Action item —
All records below are to be transcribed exactly, with every picture left out.

Collected data entries:
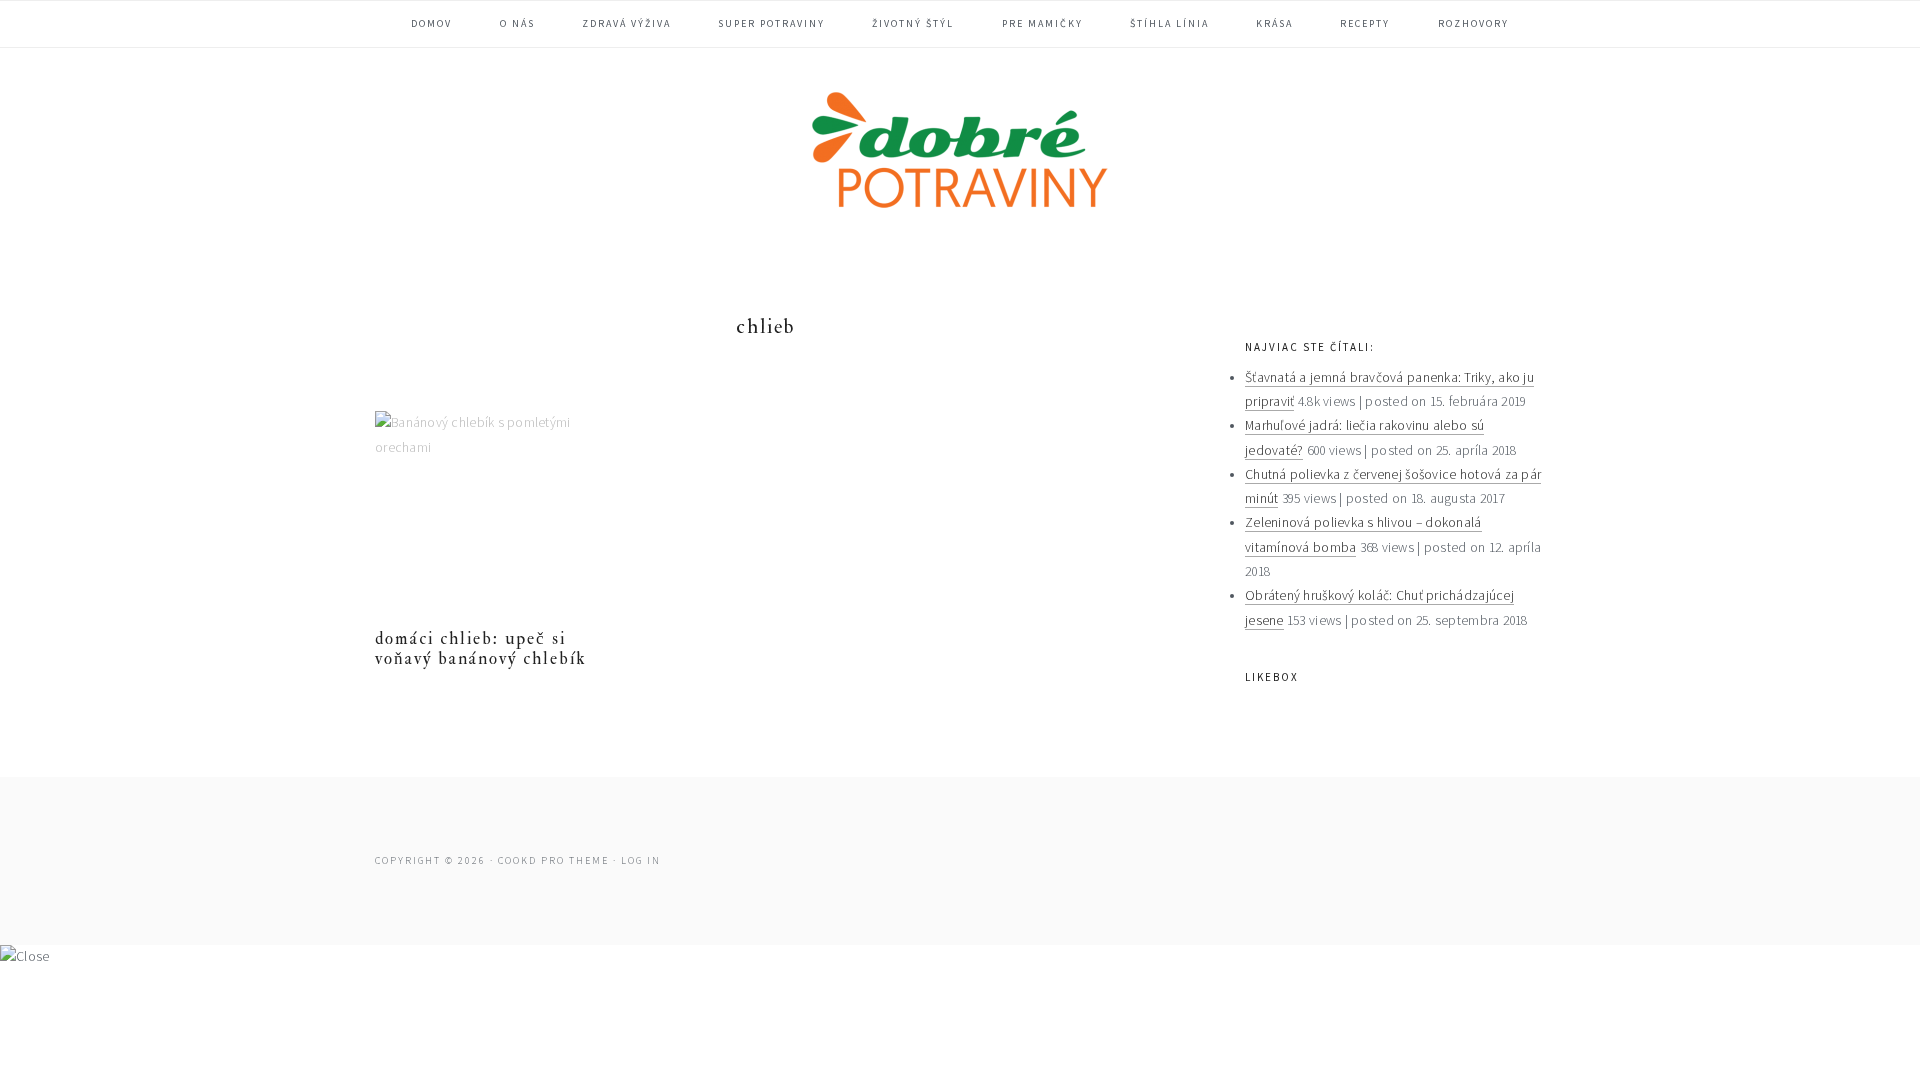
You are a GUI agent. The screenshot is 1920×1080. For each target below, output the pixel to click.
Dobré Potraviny (960, 154)
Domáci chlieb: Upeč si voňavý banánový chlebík (481, 648)
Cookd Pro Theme (553, 860)
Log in (641, 860)
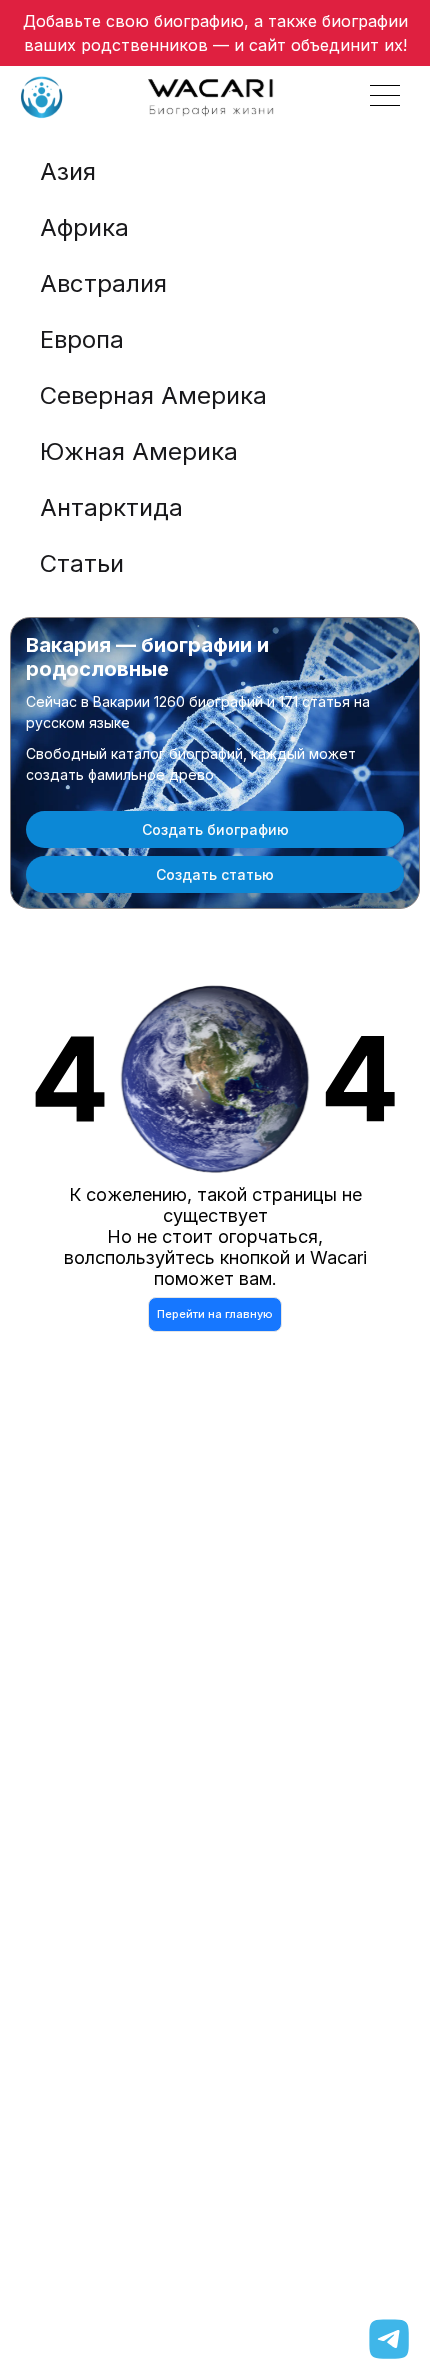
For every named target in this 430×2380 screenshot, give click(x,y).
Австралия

Answer to this problem —
You are a GUI agent. The screenshot is 1920×1080. For each target below, output the pixel to click.
Dobré Potraviny (960, 154)
Domáci chlieb: Upeč si voňavý banánový chlebík (481, 648)
Cookd Pro Theme (553, 860)
Log in (641, 860)
For every named target in this 430×2380 screenshot, give click(x,y).
Австралия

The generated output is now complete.